Più indietro il resto del gruppo. Cose buone a momenti da Lasse Marhaug (elettronica), C. Spencer Yeh (violino) e Okkyung Lee (violoncello): intensi, abrasivi ma scostanti. Più noiosi che altro Bob Ostertag (elettronica), Jon Rose (violino) e Gerry Hemingway (batteria), mentre nemmeno la presenza di due fuoriclasse come John Edwards (contrabbasso) e Mark Sanders (batteria) è riuscita a far decollare la performance del quartetto completato dalla voce di Maggie Nicols e dal trombone di Sarah Gail Brand. Tanto impeccabili quanto prevedibili le visioni elettroacustiche di Andrea Neumann (elettronica), Axel Dörner (tromba) e Sven-Åke Johansson (batteria); estenuante il set proposto da Carla Kihlstedt (voce), Bob Ostertag (elettronica), Zeena Parkins (arpa elettrica) e Magda Mayas (pianoforte). Bocciatura sonora, infine, per il quartetto Antihouse della sassofonista tedesca, ma ormai newyorchese a tutti gli effetti, Ingrid Laubrock: un vorrei ma non posso in salsa fastidiosamente brooklyniana che ha finito per ingoiare musicisti del calibro di Mary Halvorson, Kris Davis e Tom Raney. Irritante.
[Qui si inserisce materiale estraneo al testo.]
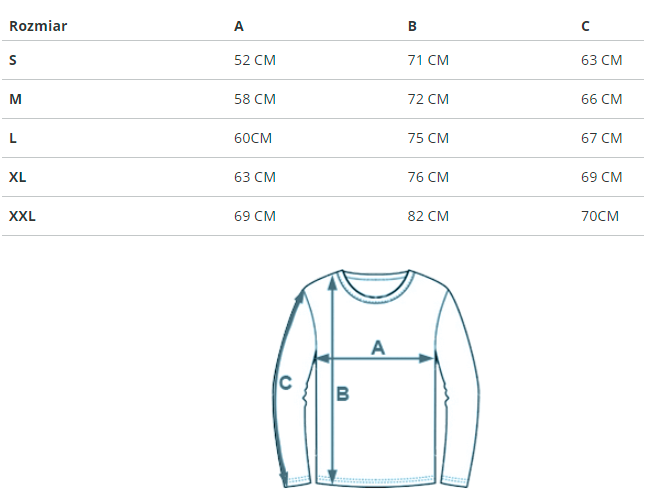Select column header B in the size table

click(x=412, y=26)
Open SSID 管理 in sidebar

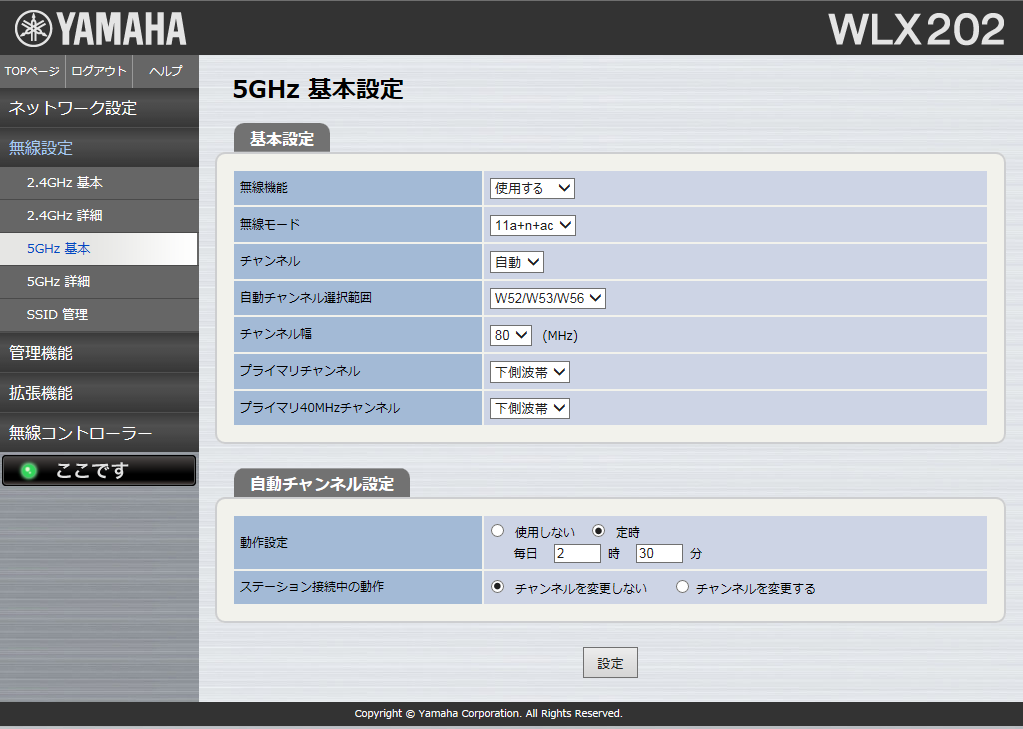(x=57, y=314)
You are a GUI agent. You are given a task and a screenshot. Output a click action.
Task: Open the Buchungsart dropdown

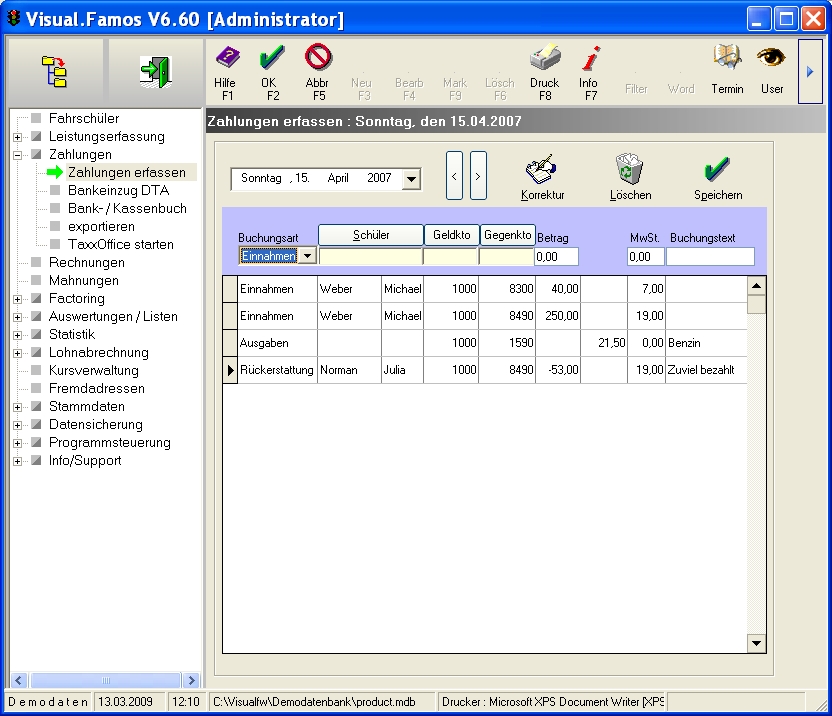[307, 256]
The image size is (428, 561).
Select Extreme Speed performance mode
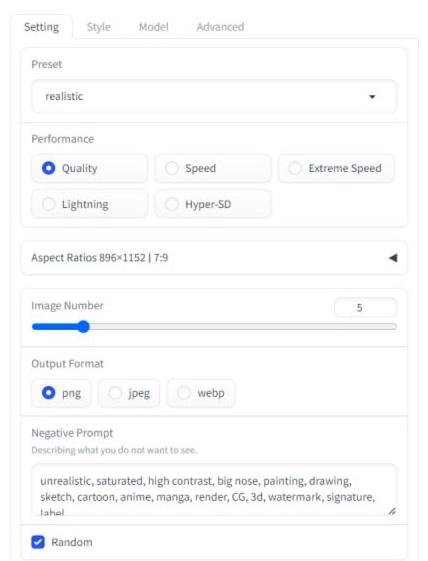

Discorso a parte per Peter Brötzmann, arrivato a Wels in compagnia della texana Heather Leigh, virtuosa della steel guitar. Discorso a parte perché il duo, in sé e per sé, non ha proprio incantato: sbagliati i volumi, ossessivo e invadente l'arpeggio continuo della Leigh, sonnacchioso e svogliato Brötzmann. Che però ha regalato un paio di sventagliate delle sue, ricordando urbi et orbi che gli anni passano, le generazioni si danno il cambio, ma là fuori di Brötzmann ce n'è sempre e solo uno. Chiusura festante con gli olandesi The Ex, il punk fatto a coerenza, e la loro colorata giostra etiope. Su e giù dal palco danzatori, giocolieri, equilibristi, contorsionisti, Zerfu Demissie e la sua begena (una sorta di lira amplificata), Melaku Belay alla testa del progetto Bendika: un rito di catarsi collettiva gioioso e travolgente, la sintesi perfetta di tre giorni di musica, vita e resistenza.